Los Angeles

Cub Scouts Collect Nearly 600 Sleeping Bags for Homeless Veterans

Hundreds of sleeping bags were donated from cities around the world.

Cub Scouts from Calabasas delivered nearly 600 sleeping bags they collected for homeless veterans on Wednesday.

The Cub Scouts, part of Pack 333 from Calabasas, started their drive for sleeping bags after they organized a collection drive in October for disabled veterans, some of which were homeless. They found the number one request from veterans was for sleeping bags, but they only had five sleeping bags to give.

Inspired by their request, Den Leader Steven Rude and his 8-year-old son Aleksander spearheaded "Operation Sleeping Bag," hoping to collect 500 sleeping bags for homeless veterans.

Initially some people thought their goal was too high, Rude said, but most of the pack got involved and a group of Cub Scouts presented 594 sleeping bags to the Veterans Administration in Westwood Wednesday.

In addition to the sleeping bags, they collected about 400 notes from children living in local cities including Westwood, Calabasas and Valencia that will remind veterans that they did a good job and they are not forgotten, Rude said.

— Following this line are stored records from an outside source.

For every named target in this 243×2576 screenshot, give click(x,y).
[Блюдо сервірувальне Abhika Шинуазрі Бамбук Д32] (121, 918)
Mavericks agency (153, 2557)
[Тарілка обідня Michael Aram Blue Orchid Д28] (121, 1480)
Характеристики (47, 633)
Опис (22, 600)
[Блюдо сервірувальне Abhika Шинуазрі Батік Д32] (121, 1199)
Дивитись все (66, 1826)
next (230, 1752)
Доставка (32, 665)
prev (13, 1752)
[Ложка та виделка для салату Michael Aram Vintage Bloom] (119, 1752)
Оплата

The notes also included the phone number for a suicide crisis hotline, because the Cub Scouts recognized that was an issue among homeless veterans after they "were told that many homeless veterans were depressed and wanted to die from all the bad things they saw," Rude said.

Earlier this month, the Los Angeles Times reported over 1,200 homeless veterans still live on the streets in Los Angeles.

In 2016, data from the Greater Los Angeles Homeless Count indicated a 30 percent decrease in homeless veterans living in Los Angeles County, which included data from Glendale, Long Beach and Pasadena, according to the Los Angeles Homeless Services Authority. The report from LAHSA also indicated homelessness in Los Angeles County rose 5.7 percent from 2015 to 2016.

As word of Operation Sleeping Bag spread on social media, sleeping bags were donated from Calabasas and the greater Los Angeles area, but also from places around the world including Berlin, London, New York City and New Orleans.

"It's pretty amazing how it all got so big," Rude said.

At the presentation Wednesday, Rude's son Aleksander and another Cub Scout were awarded with a certificate from the Veteran's Administration, and he and four other boys also received a certificate of recognization from Mayor Eric Garcetti.